## [WHAT TO PRODUCE]
Comb the records below for the string "Select" and copy each line where it turns up.

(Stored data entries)
============

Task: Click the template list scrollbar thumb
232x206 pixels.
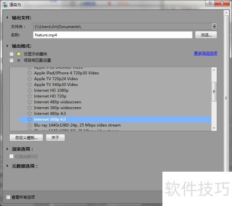Action: [214, 92]
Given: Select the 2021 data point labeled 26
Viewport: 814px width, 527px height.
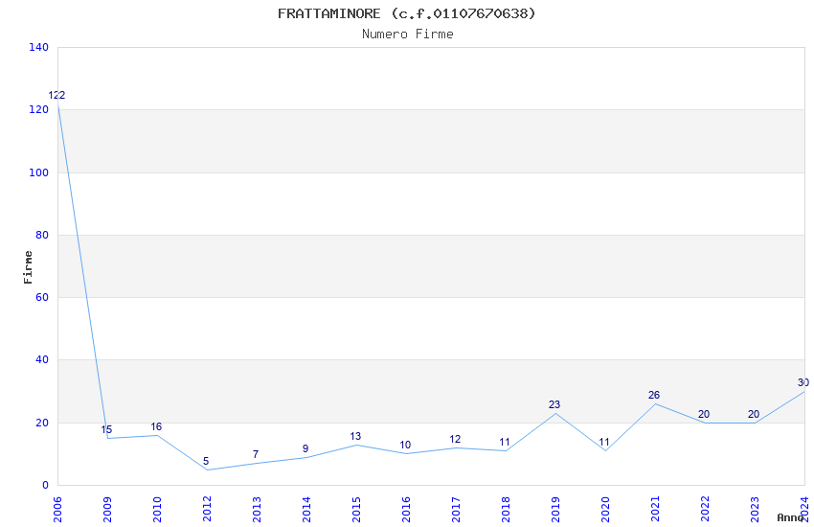Looking at the screenshot, I should [655, 403].
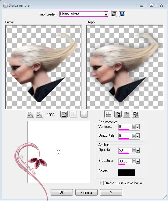Open the Imp. predef. preset dropdown
Image resolution: width=168 pixels, height=201 pixels.
[x=106, y=14]
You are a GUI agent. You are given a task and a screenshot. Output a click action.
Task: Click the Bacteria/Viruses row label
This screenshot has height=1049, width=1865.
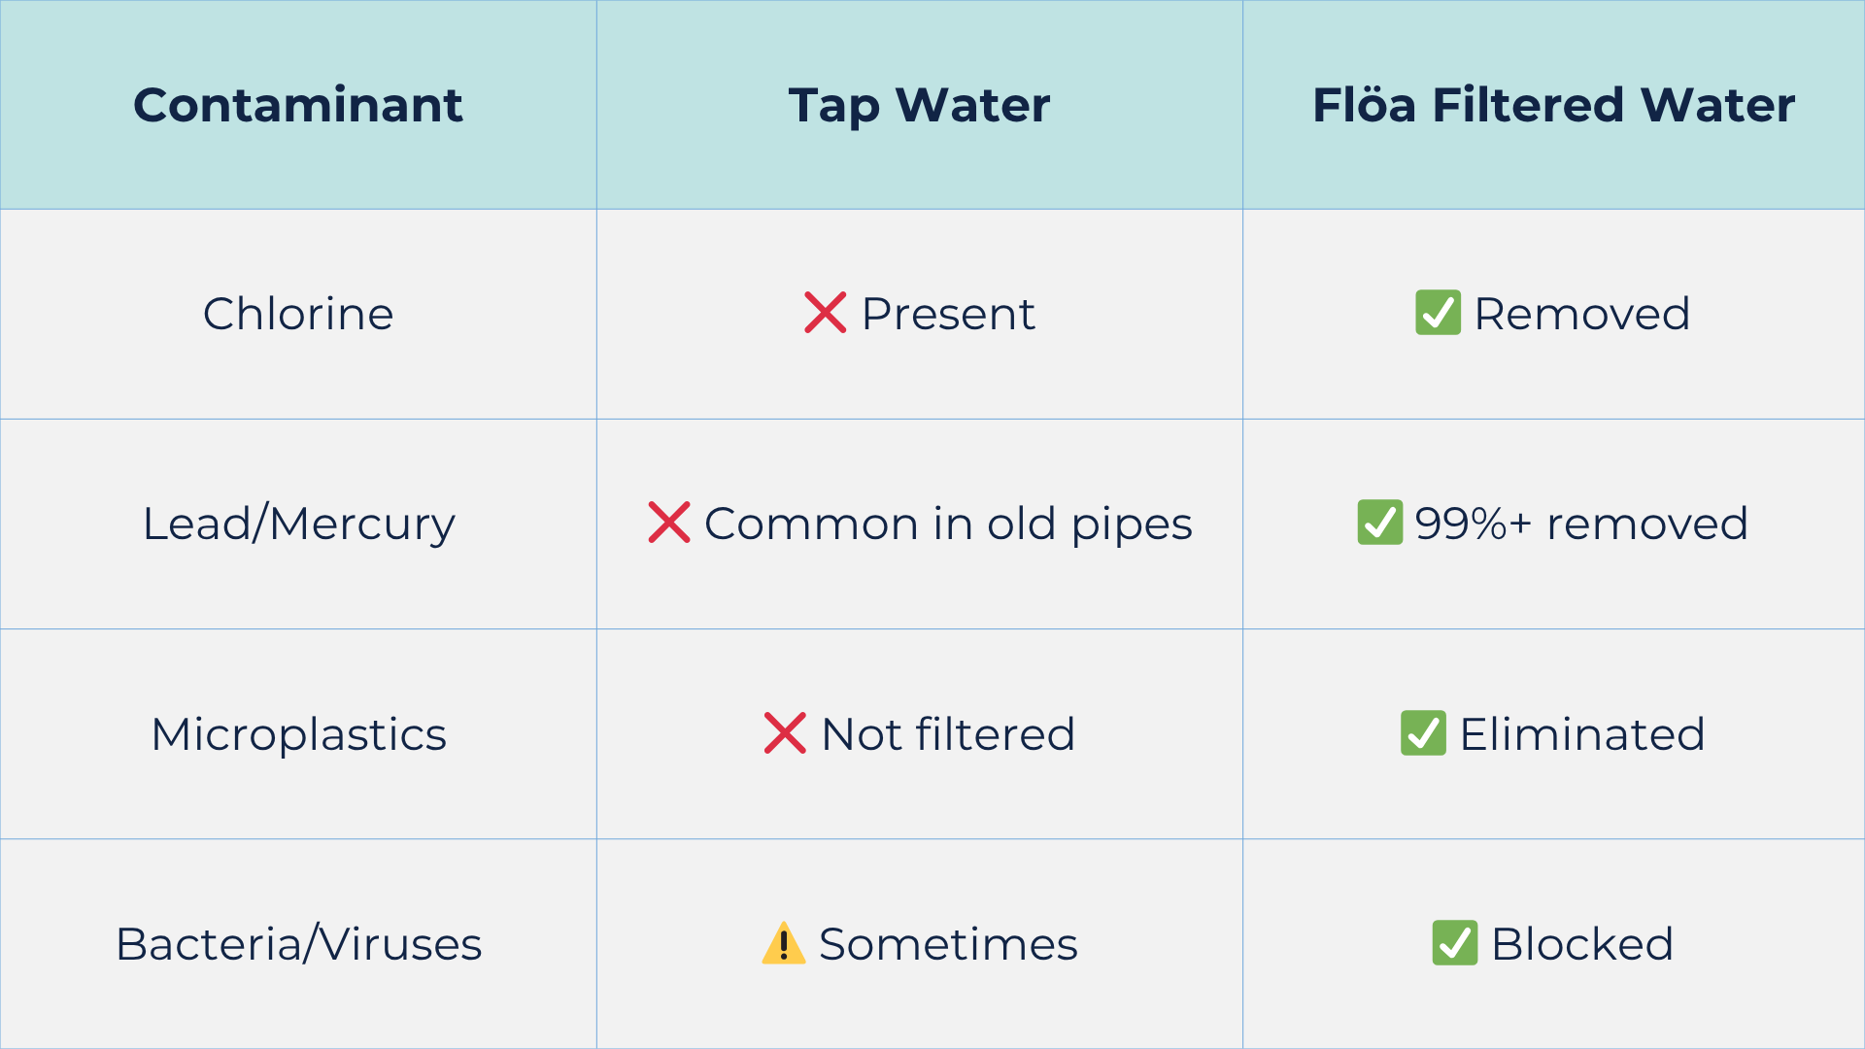click(298, 944)
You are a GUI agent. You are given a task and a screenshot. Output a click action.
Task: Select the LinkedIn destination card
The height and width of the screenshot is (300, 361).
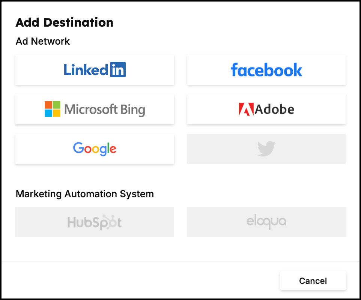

============

## [WRITTEN RESPONSE]
Given: Select the 2021 data point labeled 26
Task: Select the LinkedIn destination card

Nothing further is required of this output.